NTNU has been working to develop a nasal spray to reverse overdose for 10 years. The nasal spray has now been tested on 201 real overdose patients. Credit: Kai Eide/Oslo University Hospital
With a raging opioid epidemic, most stakeholders agree on the vital role naloxone plays in reducing opioid-related deaths. What they don’t necessarily agree on is the dosage and how the drug should be administered. Currently, recommendations range from 0.04 to 2.0 mg via the intravenous or intramuscular route. And while that administration has been proven to work, the popularity of nasal naloxone is on the rise due to ease-of-use.
Since 2015, several nasal naloxone products with single doses ranging from 0.9 to 8.0 mg have entered the market. These formulations were approved based on phase I pharmacokinetic studies in healthy volunteers alone—not the opioid-taking individuals who actually receive the drug.
“The lack of clinical trials of these high concentration/low volume sprays and the lack of trials comparing different naloxone regimens leave an important knowledge gap in best practice for management of opioid overdoses in the community,” a Norwegian research team explains in their new paper. “Clinicians, lay people, responders and policy makers should know precisely how a nasal naloxone spray performs in the field, compared to injectable antidotes. This requires studies that investigate both the effect and harm in the target population, allowing for evidence-based decision-making.”
The researchers’ study of 201 patients is the world's first trial of a commercially available and medically approved nasal naloxone spray in real cases of heroin overdose.
In the trial, participants treated by ambulance services for suspected opioid overdose were given a single dose (1.4 mg/0.1 mL) of naloxone nasal spray developed by researchers at the Norwegian University of Science and Technology (NTNU). Upon revival, they were asked if they were willing to participate in the trial, with 201 individuals consenting.
According to the trial results, 105 (97%) in the intramuscular group and 74 (80%) in the intranasal group returned to adequate spontaneous respiration within 10 minutes after one dose. The estimated risk difference was 18% in favor of the intramuscular group, while the risk of receiving a second dose of naloxone was 19% higher in the intranasal group. Adverse reactions were evenly distributed.
While a single dose of 1.4 mg intranasal naloxone was demonstrated to be inferior to 0.8 mg intramuscular naloxone, the overall findings show the nasal spray is still an incredibly effective antidote for those who overdose.
“It’s really encouraging that as little as a single dose of the nasal spray can restore breathing in 80 percent of overdoses. Nasal sprays can be given by anyone as first aid, even before the emergency services arrive.
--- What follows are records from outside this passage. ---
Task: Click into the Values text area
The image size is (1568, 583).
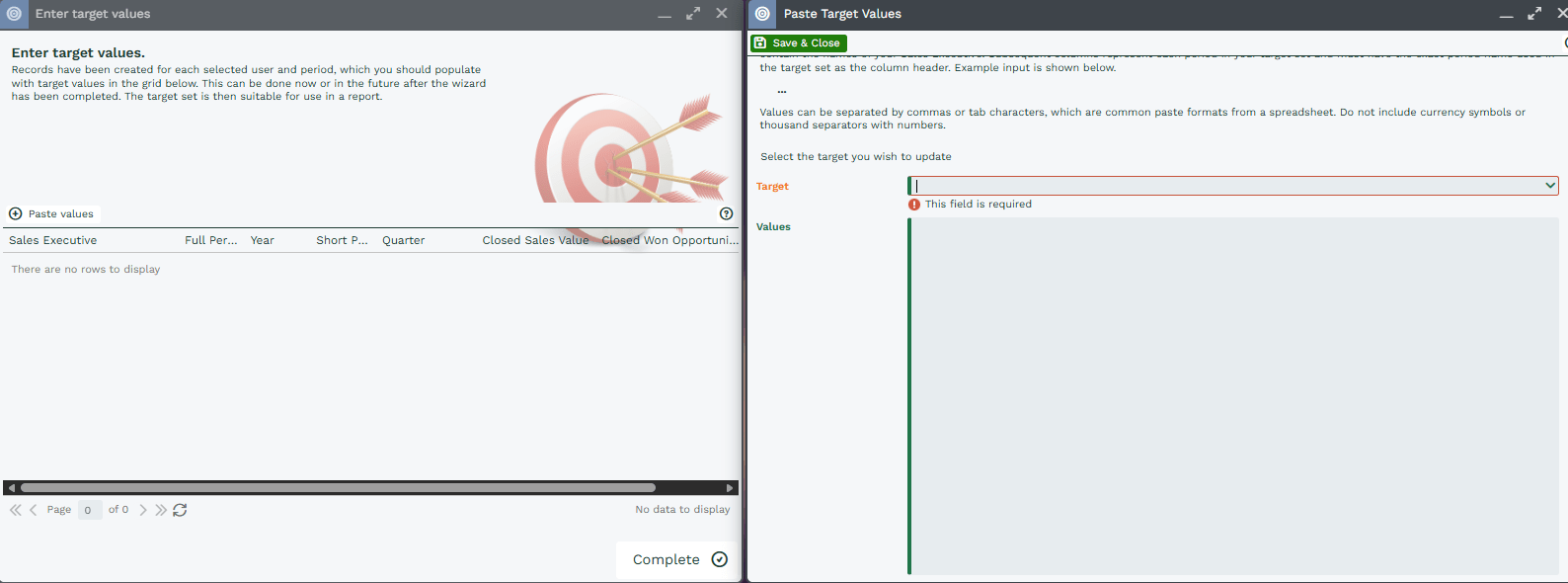Action: pyautogui.click(x=1232, y=395)
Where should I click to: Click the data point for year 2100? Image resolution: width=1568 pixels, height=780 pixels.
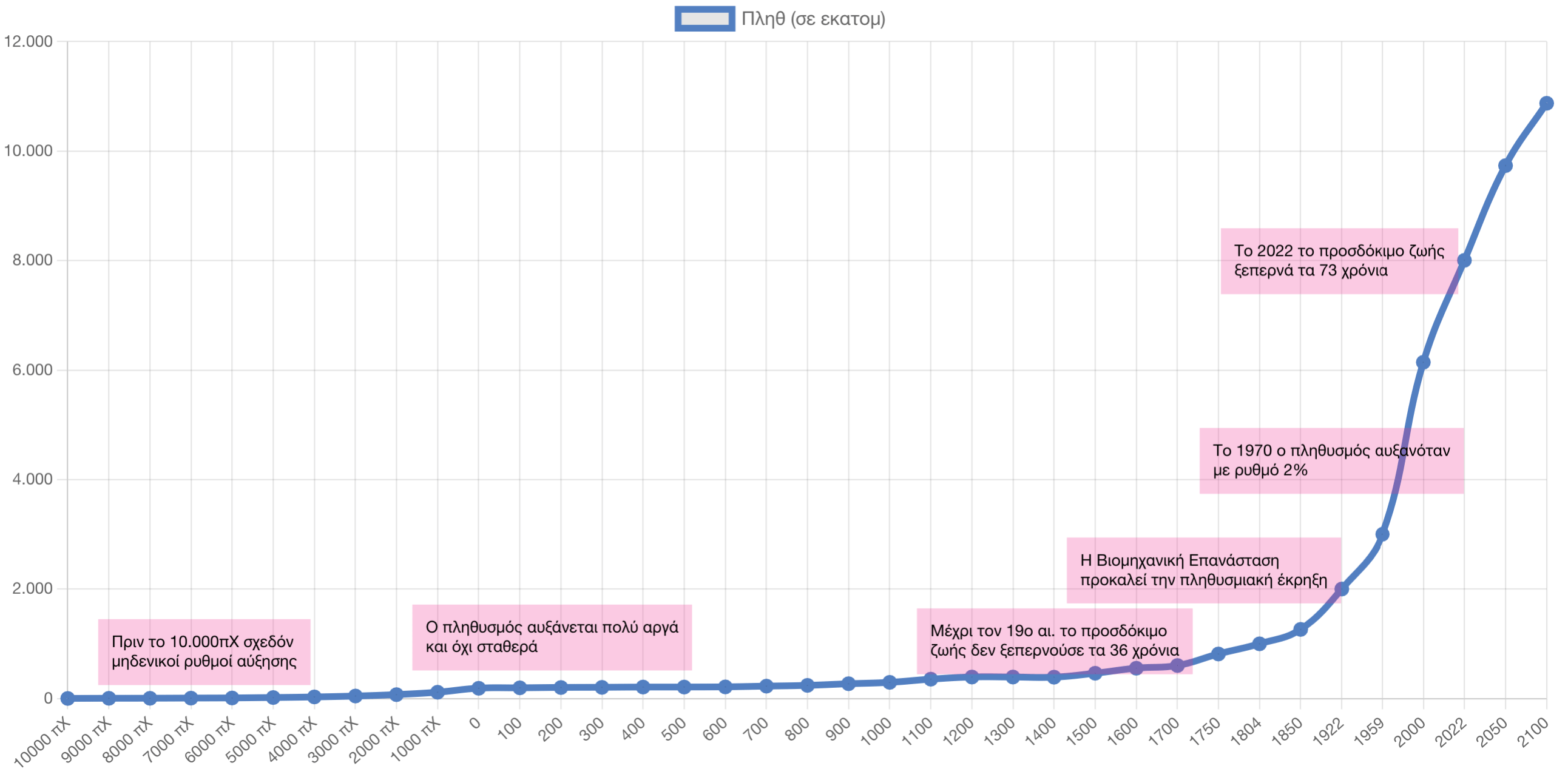(1546, 104)
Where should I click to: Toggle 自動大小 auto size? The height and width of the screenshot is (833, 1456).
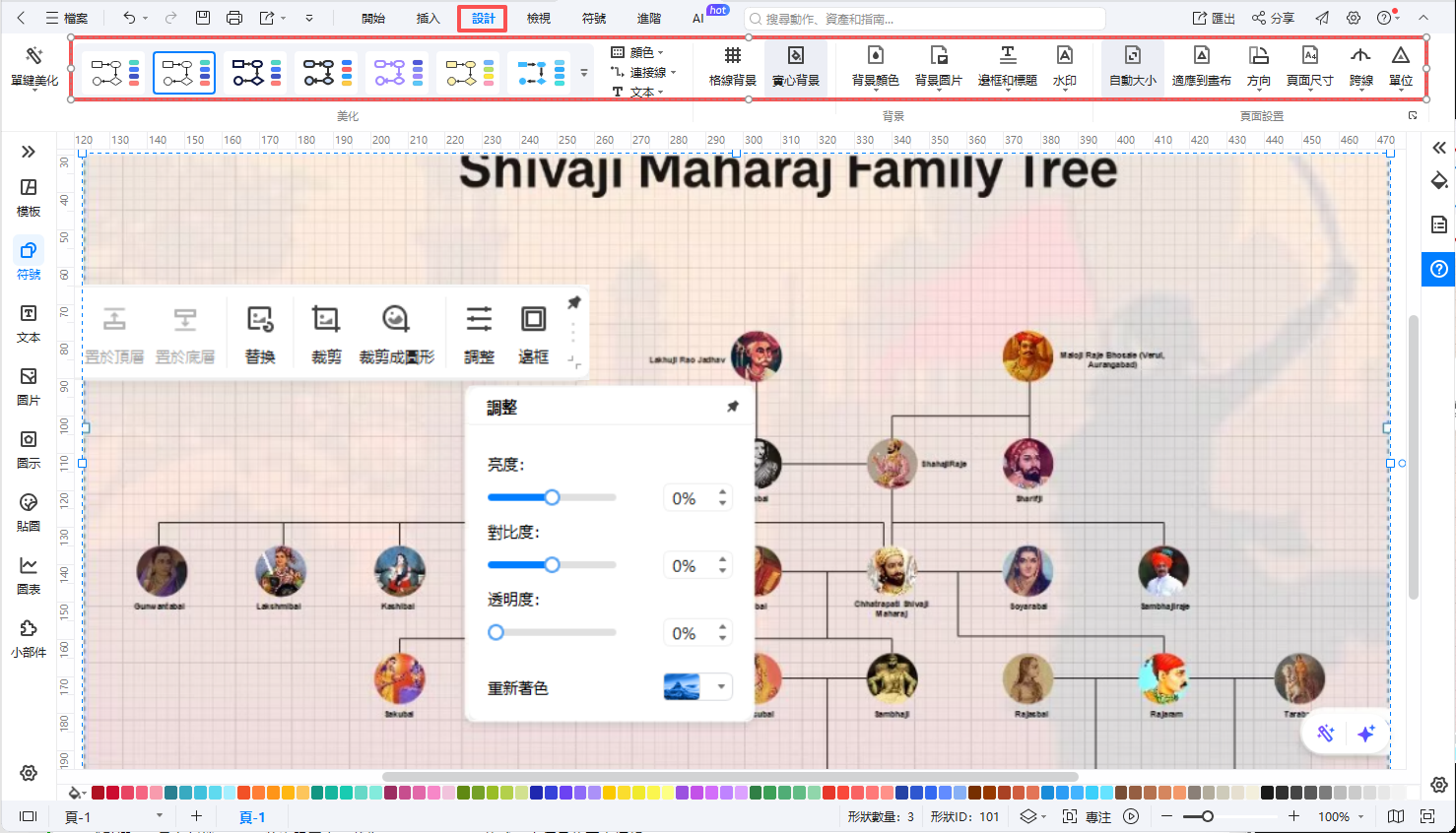click(1132, 65)
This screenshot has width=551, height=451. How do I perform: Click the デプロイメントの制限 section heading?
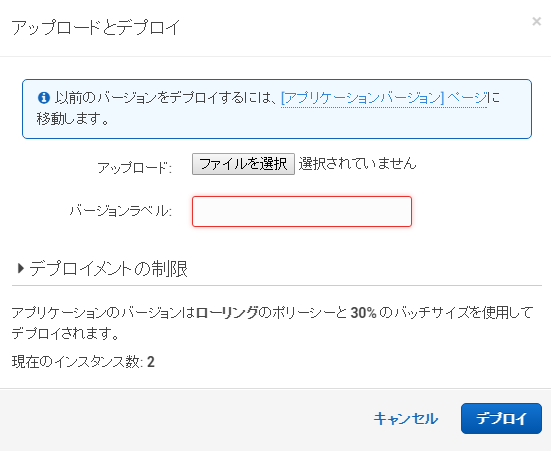(108, 269)
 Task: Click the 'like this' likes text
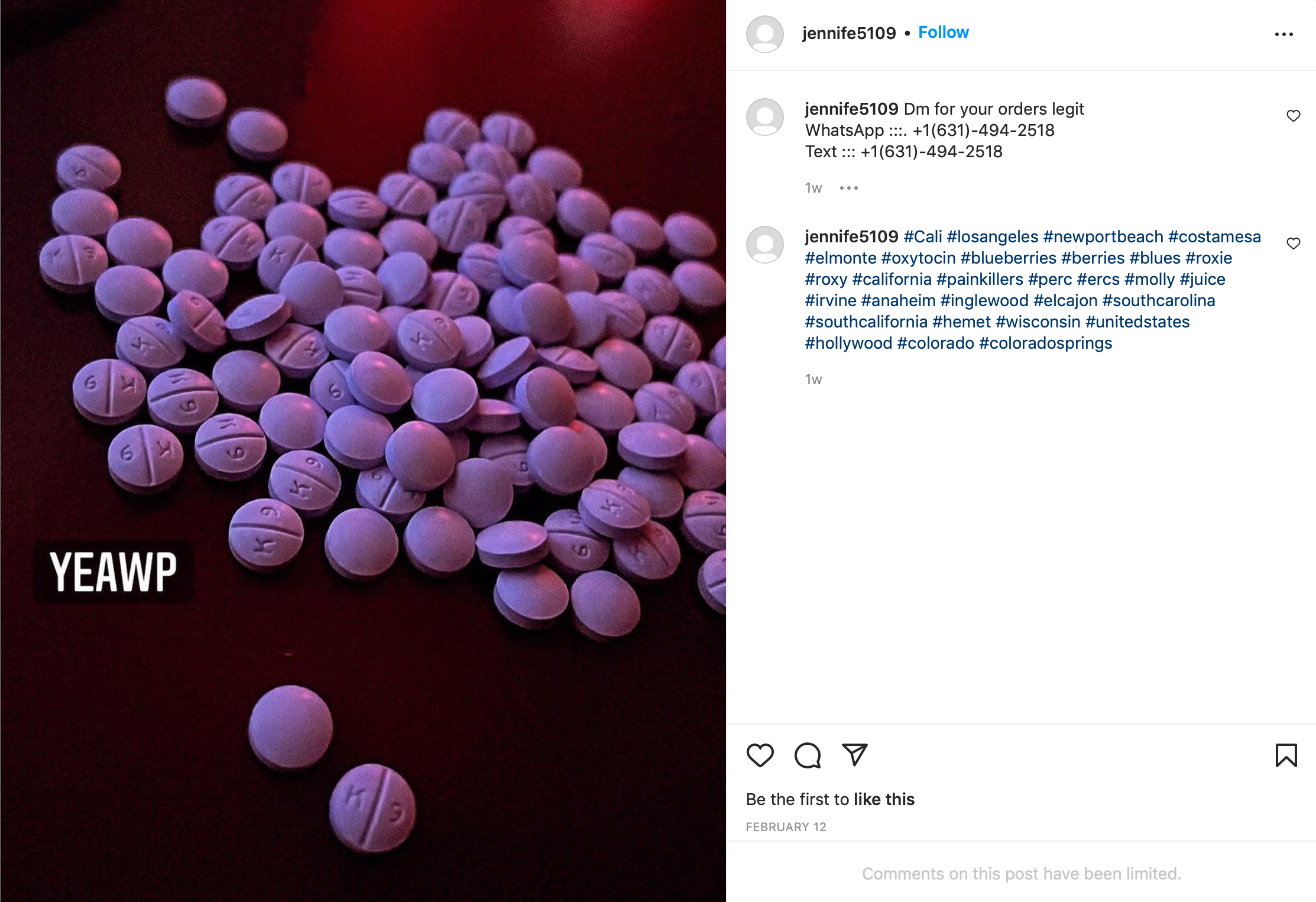884,799
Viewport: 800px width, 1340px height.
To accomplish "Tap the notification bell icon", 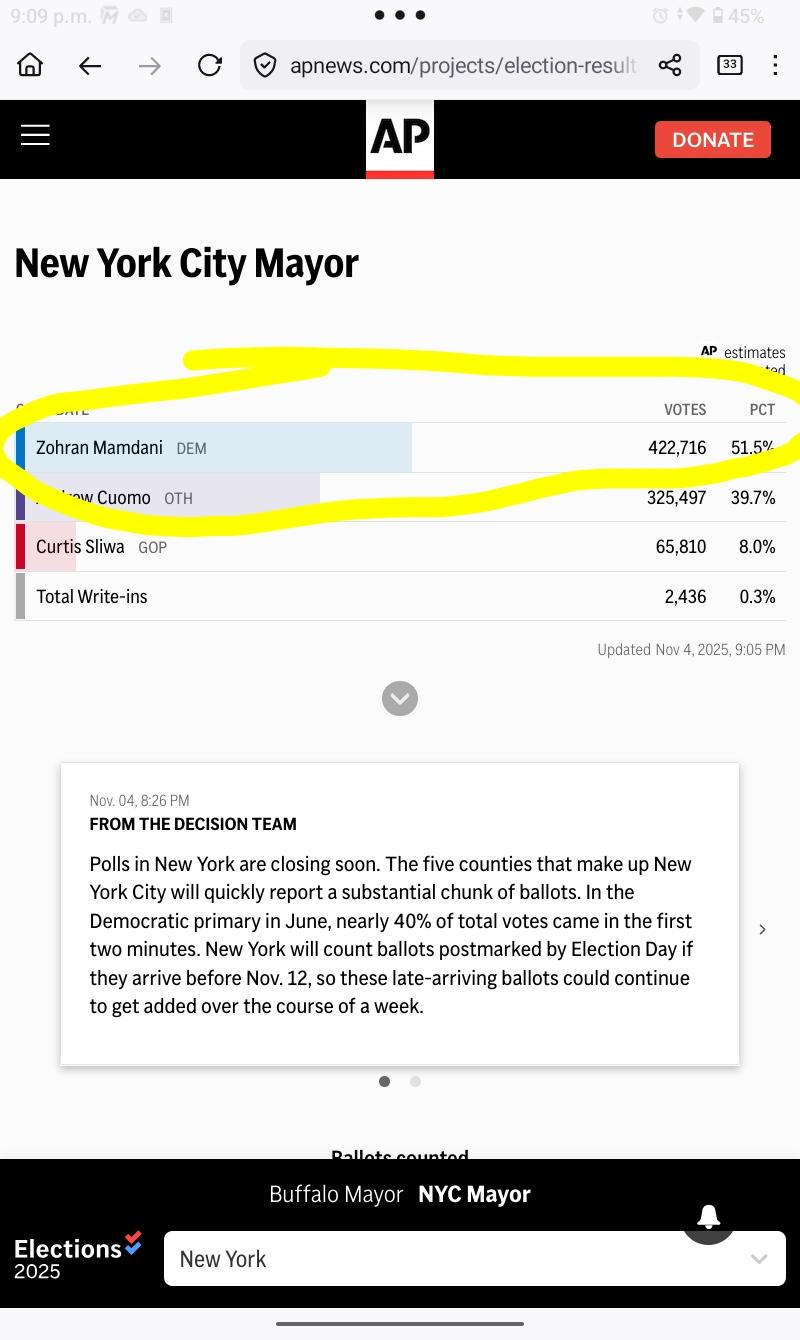I will (709, 1216).
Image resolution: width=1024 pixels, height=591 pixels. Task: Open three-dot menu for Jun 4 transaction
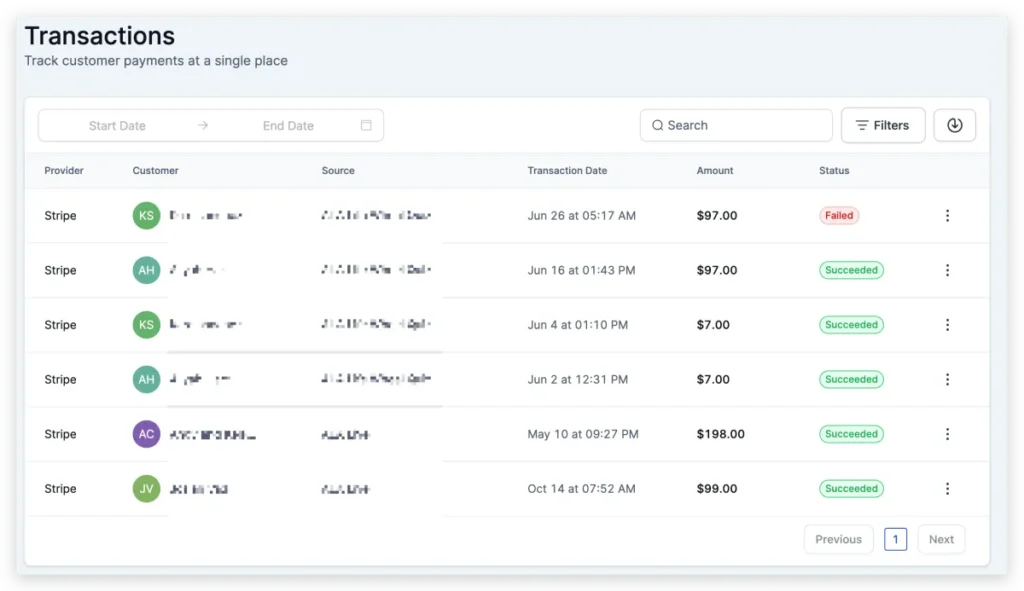pyautogui.click(x=947, y=325)
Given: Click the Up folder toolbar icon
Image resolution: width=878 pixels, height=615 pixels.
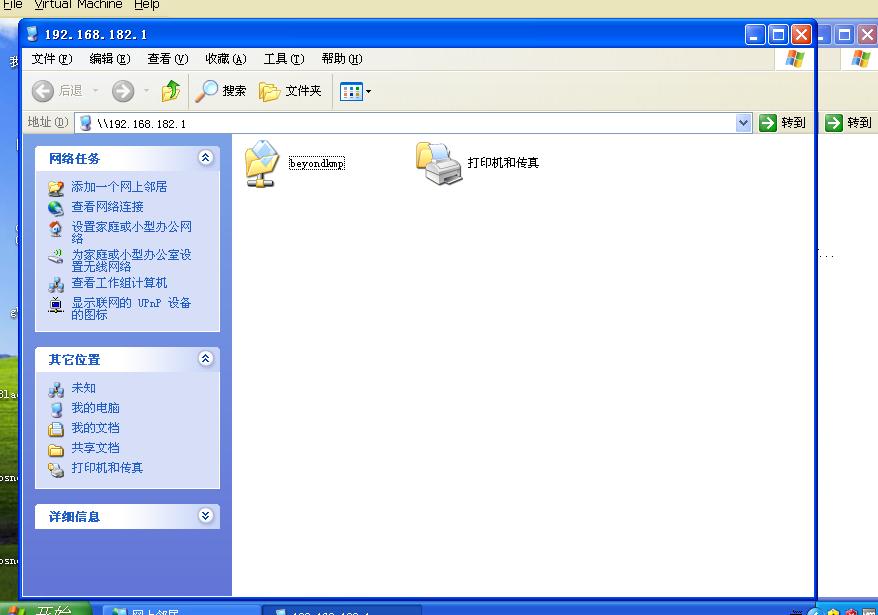Looking at the screenshot, I should point(171,91).
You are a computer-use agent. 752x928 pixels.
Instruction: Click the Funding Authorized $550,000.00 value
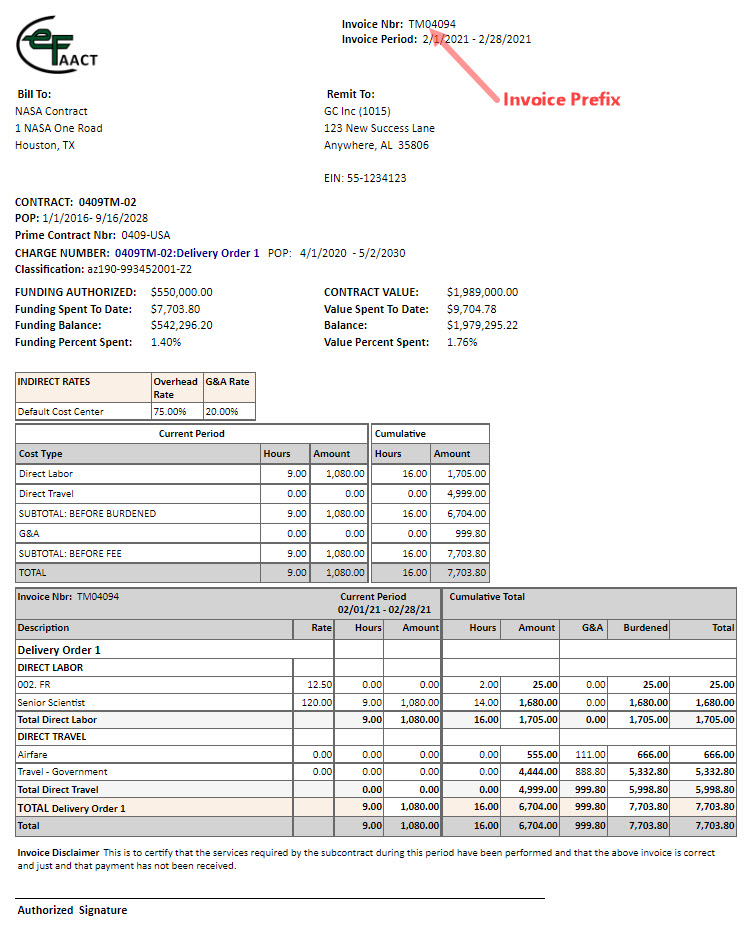181,292
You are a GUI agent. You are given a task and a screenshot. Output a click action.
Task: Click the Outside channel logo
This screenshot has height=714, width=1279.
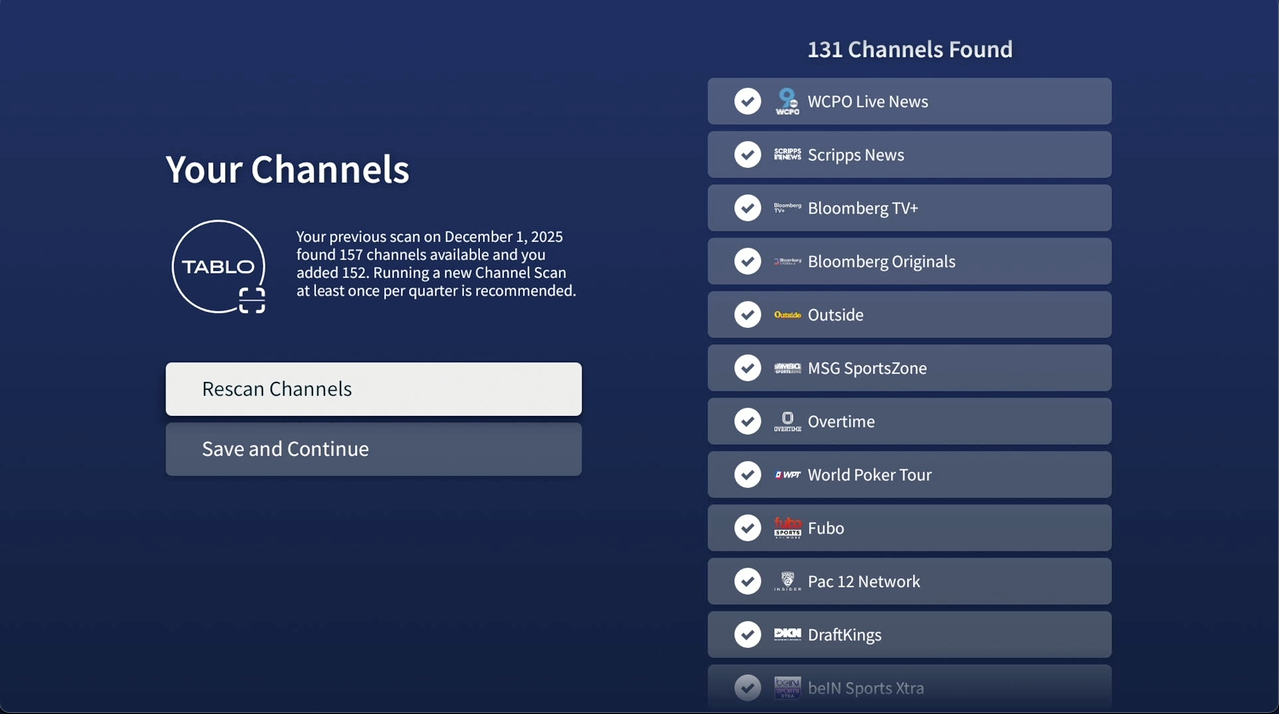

Friend overdose rescue is critical,” said co-author Arne Skulberg, a postdoctoral fellow at NTNU and anesthesiologist at Oslo University Hospital.
Skulberg and colleagues say their results indicate that the generally accepted 0.8 mg intramuscular naloxone dosage may be incorrect.
“Our findings that 0.8 mg [intramuscular] was sufficient for reversal in almost 100% of cases indicate that it was too high as a starting dose and lower doses should be tested,” write the study authors. “Pharmacokinetic trials show that dose-corrected concentrations of intravenous naloxone are many times as high as those achieved with intramuscular naloxone. This forms a strong argument for the efficacy and safety of the intramuscular route of administration in contrast to intravenous, which has a high probability of triggering withdrawal.”